Pull every line from the records that has the word "computer" in it.

↓

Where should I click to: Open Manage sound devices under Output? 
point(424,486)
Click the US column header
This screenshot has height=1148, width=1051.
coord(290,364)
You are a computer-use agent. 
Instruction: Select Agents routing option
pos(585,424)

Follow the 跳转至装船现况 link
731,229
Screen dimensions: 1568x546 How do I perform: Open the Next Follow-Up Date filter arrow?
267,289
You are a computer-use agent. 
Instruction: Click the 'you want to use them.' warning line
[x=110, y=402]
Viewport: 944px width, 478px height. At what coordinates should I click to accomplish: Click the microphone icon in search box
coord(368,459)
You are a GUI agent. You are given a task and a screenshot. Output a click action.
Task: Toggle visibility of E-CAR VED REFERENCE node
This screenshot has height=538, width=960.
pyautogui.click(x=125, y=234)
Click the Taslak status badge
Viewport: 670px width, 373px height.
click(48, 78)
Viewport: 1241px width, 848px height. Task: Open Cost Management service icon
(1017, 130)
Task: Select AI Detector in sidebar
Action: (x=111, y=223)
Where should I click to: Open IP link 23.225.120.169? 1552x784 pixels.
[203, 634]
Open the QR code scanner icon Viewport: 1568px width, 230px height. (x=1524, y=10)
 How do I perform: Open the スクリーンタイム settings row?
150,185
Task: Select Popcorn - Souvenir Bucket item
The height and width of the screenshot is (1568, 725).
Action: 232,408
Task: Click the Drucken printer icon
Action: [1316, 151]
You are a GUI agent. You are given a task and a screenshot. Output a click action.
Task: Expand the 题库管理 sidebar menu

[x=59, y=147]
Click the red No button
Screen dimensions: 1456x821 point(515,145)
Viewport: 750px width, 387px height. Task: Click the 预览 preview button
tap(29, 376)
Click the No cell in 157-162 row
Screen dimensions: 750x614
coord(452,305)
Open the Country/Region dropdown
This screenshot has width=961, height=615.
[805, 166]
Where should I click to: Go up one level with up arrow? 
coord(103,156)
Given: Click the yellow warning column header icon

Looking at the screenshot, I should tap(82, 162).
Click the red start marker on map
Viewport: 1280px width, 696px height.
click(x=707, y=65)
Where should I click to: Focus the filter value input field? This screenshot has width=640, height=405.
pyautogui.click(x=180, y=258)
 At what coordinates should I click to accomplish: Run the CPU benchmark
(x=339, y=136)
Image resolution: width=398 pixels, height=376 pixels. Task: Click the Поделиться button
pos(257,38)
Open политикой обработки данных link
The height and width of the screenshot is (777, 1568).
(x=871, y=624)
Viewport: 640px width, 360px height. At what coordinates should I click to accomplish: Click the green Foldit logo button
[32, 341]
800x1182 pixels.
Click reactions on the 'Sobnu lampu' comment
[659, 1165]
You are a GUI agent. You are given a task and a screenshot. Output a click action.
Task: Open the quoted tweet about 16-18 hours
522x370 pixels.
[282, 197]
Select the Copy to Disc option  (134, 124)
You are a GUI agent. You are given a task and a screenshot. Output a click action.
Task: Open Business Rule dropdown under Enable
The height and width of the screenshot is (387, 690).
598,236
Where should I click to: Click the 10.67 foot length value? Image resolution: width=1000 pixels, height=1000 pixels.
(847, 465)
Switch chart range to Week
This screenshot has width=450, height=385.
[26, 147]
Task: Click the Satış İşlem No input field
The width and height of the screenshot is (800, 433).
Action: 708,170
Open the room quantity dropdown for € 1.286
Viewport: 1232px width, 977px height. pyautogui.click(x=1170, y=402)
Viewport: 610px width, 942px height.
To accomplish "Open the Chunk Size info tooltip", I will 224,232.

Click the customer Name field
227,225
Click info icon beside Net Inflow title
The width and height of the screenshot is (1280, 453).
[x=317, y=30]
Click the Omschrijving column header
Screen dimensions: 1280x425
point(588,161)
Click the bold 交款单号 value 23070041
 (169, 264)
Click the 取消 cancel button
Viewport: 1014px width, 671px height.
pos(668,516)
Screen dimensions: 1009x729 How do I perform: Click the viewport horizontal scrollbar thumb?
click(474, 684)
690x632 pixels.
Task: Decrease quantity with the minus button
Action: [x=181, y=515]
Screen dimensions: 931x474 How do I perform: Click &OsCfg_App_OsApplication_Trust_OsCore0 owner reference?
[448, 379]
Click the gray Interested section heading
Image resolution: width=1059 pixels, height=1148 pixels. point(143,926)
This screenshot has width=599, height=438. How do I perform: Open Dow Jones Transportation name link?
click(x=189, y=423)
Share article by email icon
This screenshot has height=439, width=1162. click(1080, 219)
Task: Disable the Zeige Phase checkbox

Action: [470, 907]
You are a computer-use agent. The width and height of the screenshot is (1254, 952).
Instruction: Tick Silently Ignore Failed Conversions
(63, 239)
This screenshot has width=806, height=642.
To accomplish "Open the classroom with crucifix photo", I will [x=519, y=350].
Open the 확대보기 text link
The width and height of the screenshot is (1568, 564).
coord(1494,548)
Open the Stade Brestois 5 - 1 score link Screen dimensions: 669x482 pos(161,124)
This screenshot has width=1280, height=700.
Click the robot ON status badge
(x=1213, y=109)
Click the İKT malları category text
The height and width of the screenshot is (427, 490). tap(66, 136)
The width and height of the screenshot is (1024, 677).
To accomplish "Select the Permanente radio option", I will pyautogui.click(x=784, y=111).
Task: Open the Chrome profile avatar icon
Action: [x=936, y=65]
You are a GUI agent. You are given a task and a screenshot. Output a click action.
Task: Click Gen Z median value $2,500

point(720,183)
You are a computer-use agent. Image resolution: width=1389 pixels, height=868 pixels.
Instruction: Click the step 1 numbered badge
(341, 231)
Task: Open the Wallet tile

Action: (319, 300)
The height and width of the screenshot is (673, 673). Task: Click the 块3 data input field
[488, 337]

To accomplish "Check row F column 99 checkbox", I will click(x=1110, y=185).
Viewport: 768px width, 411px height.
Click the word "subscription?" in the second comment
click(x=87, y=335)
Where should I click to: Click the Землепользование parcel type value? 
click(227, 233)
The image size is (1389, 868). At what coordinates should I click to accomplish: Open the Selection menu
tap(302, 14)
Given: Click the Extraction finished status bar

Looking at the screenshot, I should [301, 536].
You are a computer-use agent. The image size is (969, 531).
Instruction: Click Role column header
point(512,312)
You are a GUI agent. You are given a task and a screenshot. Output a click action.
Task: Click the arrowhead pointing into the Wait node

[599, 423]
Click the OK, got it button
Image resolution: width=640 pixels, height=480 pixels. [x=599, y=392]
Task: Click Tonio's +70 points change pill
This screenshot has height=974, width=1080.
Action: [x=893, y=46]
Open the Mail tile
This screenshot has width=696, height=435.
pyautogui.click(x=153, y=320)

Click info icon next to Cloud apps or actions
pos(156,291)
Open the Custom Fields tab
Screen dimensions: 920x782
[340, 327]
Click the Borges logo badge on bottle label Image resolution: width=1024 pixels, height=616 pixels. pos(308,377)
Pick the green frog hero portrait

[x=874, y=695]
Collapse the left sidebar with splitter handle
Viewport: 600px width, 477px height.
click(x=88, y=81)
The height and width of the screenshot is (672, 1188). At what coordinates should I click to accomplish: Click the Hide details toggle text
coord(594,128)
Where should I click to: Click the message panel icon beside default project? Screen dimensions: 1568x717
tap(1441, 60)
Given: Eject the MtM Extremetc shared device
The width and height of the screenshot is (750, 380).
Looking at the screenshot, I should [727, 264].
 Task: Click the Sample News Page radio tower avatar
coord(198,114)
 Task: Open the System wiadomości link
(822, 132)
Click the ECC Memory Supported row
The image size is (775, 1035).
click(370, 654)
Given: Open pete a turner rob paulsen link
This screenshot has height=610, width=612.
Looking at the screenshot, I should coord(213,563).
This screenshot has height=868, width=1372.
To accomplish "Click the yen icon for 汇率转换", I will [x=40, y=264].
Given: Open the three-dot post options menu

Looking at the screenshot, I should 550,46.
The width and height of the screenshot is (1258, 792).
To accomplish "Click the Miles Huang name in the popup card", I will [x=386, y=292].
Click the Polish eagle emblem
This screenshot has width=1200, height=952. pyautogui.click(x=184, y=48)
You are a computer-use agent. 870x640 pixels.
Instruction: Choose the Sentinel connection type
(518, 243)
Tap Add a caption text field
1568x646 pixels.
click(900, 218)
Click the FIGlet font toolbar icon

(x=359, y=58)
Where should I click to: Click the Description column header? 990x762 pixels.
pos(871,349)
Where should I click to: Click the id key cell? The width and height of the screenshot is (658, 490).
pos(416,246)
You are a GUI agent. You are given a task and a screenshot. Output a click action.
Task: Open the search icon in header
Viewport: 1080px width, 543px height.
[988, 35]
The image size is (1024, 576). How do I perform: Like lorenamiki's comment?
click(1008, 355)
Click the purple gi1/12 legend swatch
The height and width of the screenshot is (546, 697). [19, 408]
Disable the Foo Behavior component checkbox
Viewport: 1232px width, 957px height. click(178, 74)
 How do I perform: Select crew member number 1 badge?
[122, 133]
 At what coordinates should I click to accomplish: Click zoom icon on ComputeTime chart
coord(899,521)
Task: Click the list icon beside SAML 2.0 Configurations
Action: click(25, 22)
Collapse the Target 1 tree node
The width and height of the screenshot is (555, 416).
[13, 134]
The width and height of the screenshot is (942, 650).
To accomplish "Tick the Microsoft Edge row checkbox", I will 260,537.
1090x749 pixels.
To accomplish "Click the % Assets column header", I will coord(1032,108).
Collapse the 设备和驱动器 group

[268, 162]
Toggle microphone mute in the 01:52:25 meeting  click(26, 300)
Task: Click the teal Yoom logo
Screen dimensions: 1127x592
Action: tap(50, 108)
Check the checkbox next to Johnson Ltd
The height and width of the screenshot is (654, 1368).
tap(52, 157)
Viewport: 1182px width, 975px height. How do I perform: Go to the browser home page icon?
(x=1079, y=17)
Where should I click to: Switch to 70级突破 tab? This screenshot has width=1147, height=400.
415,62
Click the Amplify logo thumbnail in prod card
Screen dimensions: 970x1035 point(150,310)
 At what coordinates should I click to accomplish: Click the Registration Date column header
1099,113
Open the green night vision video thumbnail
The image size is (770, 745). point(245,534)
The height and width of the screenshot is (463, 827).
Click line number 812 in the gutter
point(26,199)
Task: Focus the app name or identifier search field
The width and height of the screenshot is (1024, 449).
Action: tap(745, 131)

↑

» ANSWER SPACE:
You are a computer-use agent. 
You are a computer-use agent. 
You are a computer-use agent. The width and height of the screenshot is (1254, 952).
You are a computer-use agent. Image resolution: width=1389 pixels, height=868 pixels.
You are a computer-use agent. The image size is (969, 531).
You are a computer-use agent. 870x640 pixels.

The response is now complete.